Plus encore que d’À bientôt j’espère, Classe de lutte se démarque de ce que les cinéastes militants ont tourné au cours du mouvement social de mai-juin 1968, aussi bien par son sujet que par sa forme. Du reste, cela est vrai de l’ensemble des films du groupe Medvedkine de Besançon. Ceux-ci s’intéressent moins aux temps forts de l’action politique, qui constituent une grande partie du corpus militant, qu’aux conditions de travail et de vie à la première personne du singulier, sans pour autant réduire leur discours à l’expérience individuelle[15]. Par surcroît, en faisant le choix de consacrer l’intégralité de Classe de lutte à un personnage féminin, celles et ceux qui s’attellent à sa fabrication anticipent de quelques mois l’émergence de collectifs cinématographiques et vidéographiques féministes. D’une manière générale, la place des femmes au sein du mouvement social de mai-juin 1968 reste marginale aussi bien dans les luttes que derrière ou devant la caméra des militants.

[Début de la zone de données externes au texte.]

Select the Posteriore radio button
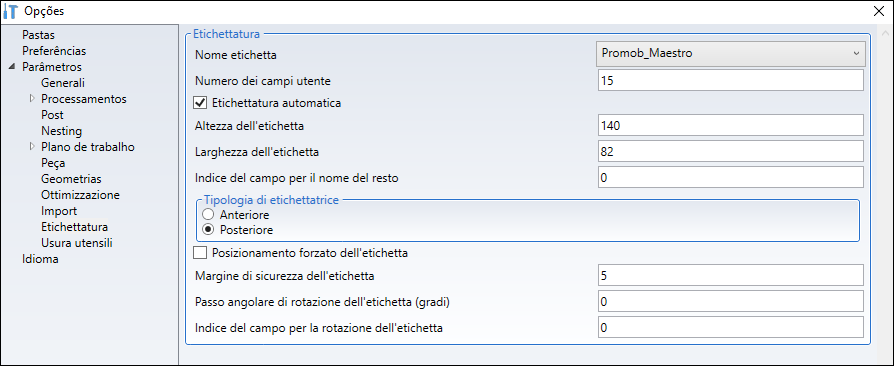The image size is (894, 366). tap(209, 230)
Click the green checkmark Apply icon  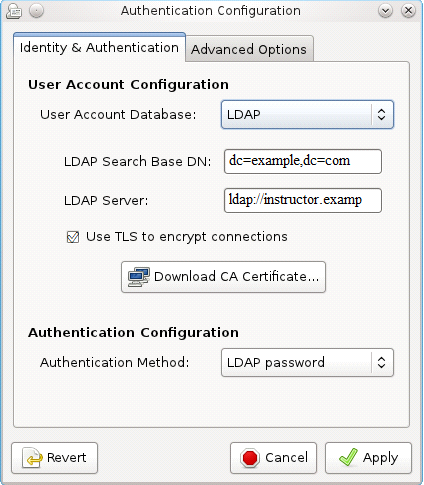click(x=348, y=457)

Seul autre exemple presque entièrement consacré à la prise de parole d’une femme, La Reprise du travail aux usines Wonder, tourné le 10 juin 1968, représente une ouvrière qui laisse éclater sa colère et son désespoir aux portes de son usine : « De toute façon c’est fini maintenant on ne pourra plus rien avoir[16] ». Pour Suzanne au contraire, mai 1968 est présenté comme un moment de bascule jubilatoire, une ouverture joyeuse.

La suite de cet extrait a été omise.